### Selected text

Salon called the album “a backwards exorcism of frozen-brittle guitars, smeared textures, and super-ecstatic vocals. The record brought forth an essential darkness and didn’t try to extinguish it. These were songs about emotions that lurk, about the secret part of ourselves that knows people can see right through us on buses, planes, and subways, all sung by a disjointed, ferocious, manic, shivering guy named David Byrne. It was a kind of State of the Union address, examining the nation’s health from a dozen different angles, including the sky.”

Sharing real estate on the 1978 release with “Take Me to the River,” a languorous track which became the band’s first hit, is the up-tempo “With Our Love.” The verse is built around G minor, with prominent Bb minor chords. 0:30 – 0:37 brings an off-kilter section featuring Db minor and Cb minor chords before a return to the original G minor section. At 0:45, the chorus alternates between E minor, G major, and A minor chords. 1:36 starts the cycle again. The tune’s driving forces of groove, lyric, and texture seem to transcend any expectation of traditional rock chord progressions; it doesn’t so much modulate as it fails to ever settle into a specific tonality in the first place. Disjointed, ferocious, and manic, indeed.

Seals and Crofts | We May Never Pass This Way Again

After getting their start in rock and pop bands in the 1950s, Jim Seals and Dash Crofts, “adherents of the Baha’i faith, sought to make a calmer brand of music, mixing folk, bluegrass, country and jazz influences and delivering their lyrics in close harmony,” (New York Times). “‘Jim Seals plays acoustic guitar and fiddle,’ Don Heckman wrote in the NYT in 1970 in a brief review of their second album, Down Home, “and Dash Crofts plays electric mandolin and piano; together they sing coolly intertwined, and quite colorful, vocal harmony.” The duo had an impressive run of top 10 soft rock hits in the 1970s (including “Summer Breeze” and “Hummingbird”), although they never topped the US pop charts outright.

“We May Never Pass This Way Again” (1973) “calls on people to show courage and continue to stand with one another, partly because they may never see each other again. Written by the duo, it’s an example of their strong convictions to the Baha’i faith. They made a pilgrimage to Haifa, Israel, where they studied the teachings of the faith, and often based their lyrics on themes of compassion and devotion.” (Songfacts).

The ambitious track shows the duo’s writing abilities soaring toward their highest point. The track reached top 30 on multiple US, Canadian, and Australian pop charts and #2 on both the Canadian Adult Contemporary and US Easy Listening charts. Alternating between vocal solos, unisons, and harmony, the duo (with lead vocals by Jim Seals) urge the listener to seize the day. It’s hard to imagine now that a densely textured harmonic feast of a tune — centered around the life philosophy of living in the moment, marinating in earnestness, and clocking in north of four minutes — was fodder for top 40 radio. But somehow, this track’s many sections took flight when combined together, somehow creating a feeling of advance nostalgia for … now.

### Your task
Copy everything in the music write-up above from "The ambitious track" down to "nostalgia for … now.", word for word.

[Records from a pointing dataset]

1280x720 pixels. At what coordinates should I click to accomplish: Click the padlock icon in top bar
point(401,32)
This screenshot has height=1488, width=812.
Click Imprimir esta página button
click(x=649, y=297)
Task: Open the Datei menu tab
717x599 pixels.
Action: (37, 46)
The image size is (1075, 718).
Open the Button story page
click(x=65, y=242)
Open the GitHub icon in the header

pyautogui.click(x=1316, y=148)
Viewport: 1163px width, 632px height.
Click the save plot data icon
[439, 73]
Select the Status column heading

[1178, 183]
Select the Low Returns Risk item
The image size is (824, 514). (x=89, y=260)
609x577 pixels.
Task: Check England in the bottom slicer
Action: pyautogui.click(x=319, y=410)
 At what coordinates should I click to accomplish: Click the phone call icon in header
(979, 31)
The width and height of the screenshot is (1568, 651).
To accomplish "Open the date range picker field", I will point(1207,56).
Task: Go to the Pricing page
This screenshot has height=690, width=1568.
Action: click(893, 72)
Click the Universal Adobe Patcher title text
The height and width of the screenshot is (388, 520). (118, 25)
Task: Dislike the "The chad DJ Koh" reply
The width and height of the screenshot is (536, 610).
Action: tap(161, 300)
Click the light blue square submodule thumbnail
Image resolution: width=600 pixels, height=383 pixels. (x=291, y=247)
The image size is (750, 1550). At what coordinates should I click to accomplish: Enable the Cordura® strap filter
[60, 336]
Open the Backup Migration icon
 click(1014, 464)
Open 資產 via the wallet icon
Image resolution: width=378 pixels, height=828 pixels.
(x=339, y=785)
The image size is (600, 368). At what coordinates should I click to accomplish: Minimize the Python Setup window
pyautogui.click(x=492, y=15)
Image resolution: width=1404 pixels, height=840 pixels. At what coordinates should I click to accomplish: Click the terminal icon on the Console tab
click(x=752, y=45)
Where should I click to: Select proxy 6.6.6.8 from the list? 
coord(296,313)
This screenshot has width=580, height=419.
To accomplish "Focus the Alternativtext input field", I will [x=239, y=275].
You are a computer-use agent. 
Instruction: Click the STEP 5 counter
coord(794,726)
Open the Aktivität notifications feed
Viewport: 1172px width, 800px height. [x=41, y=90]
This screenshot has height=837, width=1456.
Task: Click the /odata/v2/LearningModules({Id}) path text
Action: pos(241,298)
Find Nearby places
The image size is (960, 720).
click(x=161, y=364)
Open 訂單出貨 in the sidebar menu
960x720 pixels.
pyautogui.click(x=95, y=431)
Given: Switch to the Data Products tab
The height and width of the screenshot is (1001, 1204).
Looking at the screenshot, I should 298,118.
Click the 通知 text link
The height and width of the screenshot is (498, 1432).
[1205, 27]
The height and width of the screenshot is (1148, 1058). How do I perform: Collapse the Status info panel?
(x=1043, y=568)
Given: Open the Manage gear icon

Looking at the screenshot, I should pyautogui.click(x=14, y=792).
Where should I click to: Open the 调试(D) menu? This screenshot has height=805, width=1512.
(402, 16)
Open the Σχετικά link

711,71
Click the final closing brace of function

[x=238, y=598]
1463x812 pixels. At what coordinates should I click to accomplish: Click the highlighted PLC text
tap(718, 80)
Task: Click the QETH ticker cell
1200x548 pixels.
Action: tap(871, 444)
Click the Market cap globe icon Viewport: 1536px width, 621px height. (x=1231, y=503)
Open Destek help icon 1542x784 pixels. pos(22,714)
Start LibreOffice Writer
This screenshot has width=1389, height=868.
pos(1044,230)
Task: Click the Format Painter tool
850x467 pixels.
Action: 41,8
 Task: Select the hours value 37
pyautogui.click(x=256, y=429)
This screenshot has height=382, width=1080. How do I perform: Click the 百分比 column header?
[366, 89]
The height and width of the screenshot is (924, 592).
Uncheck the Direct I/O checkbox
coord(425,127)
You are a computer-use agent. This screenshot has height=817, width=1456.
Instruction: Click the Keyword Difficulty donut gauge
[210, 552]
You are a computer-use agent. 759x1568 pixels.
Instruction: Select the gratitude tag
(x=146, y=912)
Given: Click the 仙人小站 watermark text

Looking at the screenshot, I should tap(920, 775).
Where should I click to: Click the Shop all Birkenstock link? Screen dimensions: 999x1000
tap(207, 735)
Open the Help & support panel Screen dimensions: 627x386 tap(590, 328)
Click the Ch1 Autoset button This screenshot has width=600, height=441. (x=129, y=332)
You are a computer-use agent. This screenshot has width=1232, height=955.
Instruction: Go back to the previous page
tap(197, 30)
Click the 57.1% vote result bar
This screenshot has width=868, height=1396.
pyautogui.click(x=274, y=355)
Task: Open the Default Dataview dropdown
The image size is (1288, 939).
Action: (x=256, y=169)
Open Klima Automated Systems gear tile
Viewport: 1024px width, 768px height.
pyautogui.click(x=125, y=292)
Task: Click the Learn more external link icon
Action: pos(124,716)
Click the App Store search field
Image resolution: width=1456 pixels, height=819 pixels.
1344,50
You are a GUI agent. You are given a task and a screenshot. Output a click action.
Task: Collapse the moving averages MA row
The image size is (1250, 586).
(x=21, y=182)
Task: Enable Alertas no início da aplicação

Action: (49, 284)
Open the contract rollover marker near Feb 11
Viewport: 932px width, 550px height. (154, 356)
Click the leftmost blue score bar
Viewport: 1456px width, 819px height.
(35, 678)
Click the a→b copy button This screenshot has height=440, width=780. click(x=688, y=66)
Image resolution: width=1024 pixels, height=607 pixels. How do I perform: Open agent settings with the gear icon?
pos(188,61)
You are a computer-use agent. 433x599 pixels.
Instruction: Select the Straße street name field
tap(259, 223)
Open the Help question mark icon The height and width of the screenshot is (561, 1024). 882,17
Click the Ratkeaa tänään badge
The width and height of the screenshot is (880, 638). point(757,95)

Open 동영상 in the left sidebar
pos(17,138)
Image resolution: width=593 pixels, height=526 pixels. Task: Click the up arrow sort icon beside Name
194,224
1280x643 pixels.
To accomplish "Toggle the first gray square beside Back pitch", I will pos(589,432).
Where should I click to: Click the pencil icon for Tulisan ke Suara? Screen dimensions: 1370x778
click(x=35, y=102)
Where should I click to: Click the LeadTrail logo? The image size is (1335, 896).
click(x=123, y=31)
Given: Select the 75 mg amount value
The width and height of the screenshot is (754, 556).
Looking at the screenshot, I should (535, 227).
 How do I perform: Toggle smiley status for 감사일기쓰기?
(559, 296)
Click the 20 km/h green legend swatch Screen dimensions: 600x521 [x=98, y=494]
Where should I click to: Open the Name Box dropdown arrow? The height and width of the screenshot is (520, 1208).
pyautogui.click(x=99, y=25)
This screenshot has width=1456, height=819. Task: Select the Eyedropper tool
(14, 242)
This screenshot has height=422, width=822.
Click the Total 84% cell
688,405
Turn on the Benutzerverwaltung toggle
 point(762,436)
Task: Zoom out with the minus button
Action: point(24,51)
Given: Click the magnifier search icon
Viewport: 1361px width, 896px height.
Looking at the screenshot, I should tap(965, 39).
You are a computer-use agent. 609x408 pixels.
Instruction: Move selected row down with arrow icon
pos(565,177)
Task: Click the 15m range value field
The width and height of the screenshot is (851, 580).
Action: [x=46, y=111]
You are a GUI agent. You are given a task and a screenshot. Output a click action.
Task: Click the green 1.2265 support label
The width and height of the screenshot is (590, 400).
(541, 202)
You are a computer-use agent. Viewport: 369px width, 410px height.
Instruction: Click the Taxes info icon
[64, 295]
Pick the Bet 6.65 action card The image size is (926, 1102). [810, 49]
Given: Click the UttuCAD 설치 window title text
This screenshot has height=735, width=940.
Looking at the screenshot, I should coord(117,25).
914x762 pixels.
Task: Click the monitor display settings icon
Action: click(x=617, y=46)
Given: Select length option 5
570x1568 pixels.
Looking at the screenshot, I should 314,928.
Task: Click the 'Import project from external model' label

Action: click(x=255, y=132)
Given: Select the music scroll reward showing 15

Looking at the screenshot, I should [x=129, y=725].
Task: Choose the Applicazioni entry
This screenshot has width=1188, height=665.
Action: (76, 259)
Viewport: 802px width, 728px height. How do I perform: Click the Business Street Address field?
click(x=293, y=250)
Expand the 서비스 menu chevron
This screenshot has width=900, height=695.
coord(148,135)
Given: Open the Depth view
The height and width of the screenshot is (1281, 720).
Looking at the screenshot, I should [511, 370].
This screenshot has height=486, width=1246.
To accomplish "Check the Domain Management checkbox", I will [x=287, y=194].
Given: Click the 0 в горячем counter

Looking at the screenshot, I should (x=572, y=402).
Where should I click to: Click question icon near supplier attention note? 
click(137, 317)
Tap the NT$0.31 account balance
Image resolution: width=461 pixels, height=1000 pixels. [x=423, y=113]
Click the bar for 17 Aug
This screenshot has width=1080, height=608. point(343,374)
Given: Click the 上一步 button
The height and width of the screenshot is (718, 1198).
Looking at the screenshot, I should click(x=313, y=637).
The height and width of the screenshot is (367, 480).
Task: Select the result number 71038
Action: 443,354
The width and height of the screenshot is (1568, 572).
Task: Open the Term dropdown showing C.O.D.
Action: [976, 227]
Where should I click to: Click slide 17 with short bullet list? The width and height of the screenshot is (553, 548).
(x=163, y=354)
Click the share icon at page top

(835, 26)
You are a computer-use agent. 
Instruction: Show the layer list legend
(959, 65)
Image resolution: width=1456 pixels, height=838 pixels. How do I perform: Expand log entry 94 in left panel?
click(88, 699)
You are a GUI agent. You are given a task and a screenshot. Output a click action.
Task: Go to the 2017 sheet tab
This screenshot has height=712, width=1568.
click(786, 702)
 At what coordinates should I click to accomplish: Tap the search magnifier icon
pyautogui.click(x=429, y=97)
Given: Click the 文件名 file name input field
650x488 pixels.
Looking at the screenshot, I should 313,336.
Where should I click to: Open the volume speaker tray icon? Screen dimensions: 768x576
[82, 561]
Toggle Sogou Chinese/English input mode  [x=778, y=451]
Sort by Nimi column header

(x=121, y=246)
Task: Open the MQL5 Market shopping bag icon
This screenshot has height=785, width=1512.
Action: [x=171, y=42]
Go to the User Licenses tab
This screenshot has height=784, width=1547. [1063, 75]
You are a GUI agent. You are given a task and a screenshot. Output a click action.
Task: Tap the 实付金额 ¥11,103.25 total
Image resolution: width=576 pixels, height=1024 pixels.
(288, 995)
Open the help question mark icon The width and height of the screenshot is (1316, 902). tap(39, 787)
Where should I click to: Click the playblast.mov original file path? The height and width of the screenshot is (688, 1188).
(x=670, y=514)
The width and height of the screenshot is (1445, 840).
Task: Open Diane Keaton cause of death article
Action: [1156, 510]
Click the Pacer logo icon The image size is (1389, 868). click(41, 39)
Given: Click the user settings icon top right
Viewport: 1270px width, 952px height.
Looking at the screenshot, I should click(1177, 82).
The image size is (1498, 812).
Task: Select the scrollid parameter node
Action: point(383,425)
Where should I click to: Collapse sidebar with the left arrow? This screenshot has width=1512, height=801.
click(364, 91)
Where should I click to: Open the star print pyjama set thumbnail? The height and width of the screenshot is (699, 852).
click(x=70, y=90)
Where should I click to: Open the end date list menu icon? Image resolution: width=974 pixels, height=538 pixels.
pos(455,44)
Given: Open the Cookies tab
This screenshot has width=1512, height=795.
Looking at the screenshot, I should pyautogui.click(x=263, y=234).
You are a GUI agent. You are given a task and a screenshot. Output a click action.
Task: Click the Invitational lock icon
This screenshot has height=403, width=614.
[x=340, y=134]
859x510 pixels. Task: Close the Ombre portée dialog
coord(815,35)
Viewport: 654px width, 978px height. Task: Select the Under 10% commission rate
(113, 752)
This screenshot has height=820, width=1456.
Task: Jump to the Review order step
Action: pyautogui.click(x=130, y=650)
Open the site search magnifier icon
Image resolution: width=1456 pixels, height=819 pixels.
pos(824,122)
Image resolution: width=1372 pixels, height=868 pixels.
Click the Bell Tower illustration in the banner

### Answer to the exercise
The ambitious track shows the duo’s writing abilities soaring toward their highest point. The track reached top 30 on multiple US, Canadian, and Australian pop charts and #2 on both the Canadian Adult Contemporary and US Easy Listening charts. Alternating between vocal solos, unisons, and harmony, the duo (with lead vocals by Jim Seals) urge the listener to seize the day. It’s hard to imagine now that a densely textured harmonic feast of a tune — centered around the life philosophy of living in the moment, marinating in earnestness, and clocking in north of four minutes — was fodder for top 40 radio. But somehow, this track’s many sections took flight when combined together, somehow creating a feeling of advance nostalgia for … now.